Les megaconstellations de satellites : une menace pour la recherche en astrophysique

Starlink est un projet de la société américaine SpaceX qui prévoit de fournir une connexion Internet haut débit partout à la surface du globe grâce à une myriade de satellites conçus à cet effet.

Pour réduire les temps de latence, ces petits satellites de moins de 260 kg sont placés en orbite basse à quelques centaines de kilomètres d’altitude. A terme, ces satellites formeront une flotte de plus de 42 000 objets !

Ce projet est une véritable catastrophe pour les astronomes qui redoutent de voir leurs mesures gravement affectées par ces intrus qui pourraient parasiter les régions du ciel observées par des instruments scientifiques. Cette pollution n’affectera pas seulement les photographies du ciel profond mais pourrait également gêner les radiotélescopes qui observent le ciel dans d’autres régions du spectre électromagnétique. L’exaspération gagne du terrain à mesure que les astronomes professionnels et amateurs notent les premiers effets de ces passages incessants dans le champ visuel des instruments.

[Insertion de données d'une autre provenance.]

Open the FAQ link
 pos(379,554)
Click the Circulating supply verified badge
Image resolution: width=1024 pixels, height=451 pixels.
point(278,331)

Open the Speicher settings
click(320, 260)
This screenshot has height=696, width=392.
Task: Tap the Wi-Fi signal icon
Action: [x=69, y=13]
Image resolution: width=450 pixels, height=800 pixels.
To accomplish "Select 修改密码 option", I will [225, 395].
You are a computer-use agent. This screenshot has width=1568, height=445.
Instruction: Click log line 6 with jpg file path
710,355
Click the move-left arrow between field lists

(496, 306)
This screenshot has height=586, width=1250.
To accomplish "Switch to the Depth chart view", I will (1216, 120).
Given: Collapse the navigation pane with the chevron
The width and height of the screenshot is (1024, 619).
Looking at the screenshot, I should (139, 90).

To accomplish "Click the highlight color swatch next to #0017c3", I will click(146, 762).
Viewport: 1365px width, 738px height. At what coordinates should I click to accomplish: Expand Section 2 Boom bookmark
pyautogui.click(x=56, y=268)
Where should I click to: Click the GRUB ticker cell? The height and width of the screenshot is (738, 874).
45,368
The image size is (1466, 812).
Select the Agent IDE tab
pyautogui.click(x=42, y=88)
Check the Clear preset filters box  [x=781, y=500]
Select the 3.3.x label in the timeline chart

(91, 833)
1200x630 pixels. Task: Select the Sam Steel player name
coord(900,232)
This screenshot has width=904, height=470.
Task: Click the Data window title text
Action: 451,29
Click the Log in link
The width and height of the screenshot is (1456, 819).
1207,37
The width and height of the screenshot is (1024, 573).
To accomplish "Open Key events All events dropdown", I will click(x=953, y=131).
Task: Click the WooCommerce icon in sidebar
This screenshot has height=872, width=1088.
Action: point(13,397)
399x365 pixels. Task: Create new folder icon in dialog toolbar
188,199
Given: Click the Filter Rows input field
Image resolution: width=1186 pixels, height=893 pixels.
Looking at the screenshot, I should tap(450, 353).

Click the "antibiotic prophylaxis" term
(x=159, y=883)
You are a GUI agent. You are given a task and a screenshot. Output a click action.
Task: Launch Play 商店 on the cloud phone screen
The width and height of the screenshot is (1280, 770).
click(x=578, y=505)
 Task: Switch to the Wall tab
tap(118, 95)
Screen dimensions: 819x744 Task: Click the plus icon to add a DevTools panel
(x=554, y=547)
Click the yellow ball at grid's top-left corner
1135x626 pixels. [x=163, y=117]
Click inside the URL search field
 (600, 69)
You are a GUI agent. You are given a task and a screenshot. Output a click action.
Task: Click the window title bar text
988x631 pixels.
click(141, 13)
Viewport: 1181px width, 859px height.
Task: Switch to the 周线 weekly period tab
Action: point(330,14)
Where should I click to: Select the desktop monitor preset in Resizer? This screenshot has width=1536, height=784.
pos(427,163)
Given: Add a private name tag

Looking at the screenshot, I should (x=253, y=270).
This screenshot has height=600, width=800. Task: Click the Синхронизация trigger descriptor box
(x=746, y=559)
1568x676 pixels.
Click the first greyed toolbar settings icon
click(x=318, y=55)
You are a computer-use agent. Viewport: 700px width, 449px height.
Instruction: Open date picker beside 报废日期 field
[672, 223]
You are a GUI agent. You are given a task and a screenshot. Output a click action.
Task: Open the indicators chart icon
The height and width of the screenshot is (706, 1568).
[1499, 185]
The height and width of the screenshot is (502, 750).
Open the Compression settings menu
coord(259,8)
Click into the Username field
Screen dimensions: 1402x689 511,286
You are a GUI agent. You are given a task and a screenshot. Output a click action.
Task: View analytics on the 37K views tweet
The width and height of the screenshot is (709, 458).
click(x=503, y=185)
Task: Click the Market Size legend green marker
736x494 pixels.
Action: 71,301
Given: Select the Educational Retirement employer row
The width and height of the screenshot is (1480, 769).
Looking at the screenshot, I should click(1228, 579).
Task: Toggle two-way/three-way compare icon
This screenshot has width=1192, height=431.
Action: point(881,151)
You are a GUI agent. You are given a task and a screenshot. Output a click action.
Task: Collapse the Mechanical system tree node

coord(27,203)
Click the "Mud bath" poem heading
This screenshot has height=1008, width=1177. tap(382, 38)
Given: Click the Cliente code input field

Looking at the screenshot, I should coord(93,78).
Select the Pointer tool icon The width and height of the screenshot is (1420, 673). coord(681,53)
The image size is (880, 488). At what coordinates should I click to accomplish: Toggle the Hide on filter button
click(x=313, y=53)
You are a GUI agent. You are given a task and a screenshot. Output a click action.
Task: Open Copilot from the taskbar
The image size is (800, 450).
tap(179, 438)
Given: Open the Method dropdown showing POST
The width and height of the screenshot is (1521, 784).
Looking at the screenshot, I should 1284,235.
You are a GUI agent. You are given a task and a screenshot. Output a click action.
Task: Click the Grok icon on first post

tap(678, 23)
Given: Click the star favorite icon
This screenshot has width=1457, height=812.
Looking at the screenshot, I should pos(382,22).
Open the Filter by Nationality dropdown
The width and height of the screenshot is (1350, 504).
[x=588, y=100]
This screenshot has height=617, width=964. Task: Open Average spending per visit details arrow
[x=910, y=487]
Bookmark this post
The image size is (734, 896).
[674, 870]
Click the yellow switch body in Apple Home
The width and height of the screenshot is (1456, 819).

Champ du détecteur du télescope Blanco de 4 mètres de diamètre installé sur le Cerro Tololo au Chili. Pratiquement tous les capteurs du détecteur ont été balayés par ces éclats lumineux des satellites Starlink durant la pose de six minutes qui devait servir à la recherche de nouvelles galaxies naines à côté du Grand nuage de Magellan.

Mais la société d’Elon Musk n’est pas la seule à vouloir utiliser les orbites basses. OneWeb et Amazon travaillent déjà sur des projets concurrents qui, dans quelques années, rempliront le ciel de centaines de milliers de points lumineux impossibles à supprimer.

Cela impliquera la transformation pure et simple du ciel tel que nous le connaissons, rendant toutes recherches en astrophysiques impossibles depuis la Terre. C’est un patrimoine naturel accessible à tous, déjà bien abimé par l’éclairage périurbain anarchique,  qui disparaitra définitivement.

Il semble malheureusement difficile de lutter contre ces multinationales qui décident, en toute impunité, de priver l’humanité de ce bien commun. Chaque mois, elles font valider le lancement de nouveaux satellites par des organismes comme l’International Telecommunication Union ou la Federal Communications Commission en profitant du vide juridique actuel et des règles devenues obsolètes par cette course à l’espace. Ces megaconstellations de satellites augmentent aussi considérablement les risques de collisions et pourraient saturer l’espace proche en débris de toutes sortes.

Les astronomes en sont réduits à protester et ne peuvent que tenter d’alerter l’opinion publique et les gouvernements sur les dangers de ces projets incontrôlables.

Afin de constater l’étendue des dégâts, la dernière version de WinStars affiche en temps réel la position des satellites de la constellation StarLink.

Il suffit juste d’aller dans Objets du système solaire/satellites, d’Actualiser les paramètres orbitaux et de sélectionner, un à un, tous les satellites dont le nom commence par Starlink.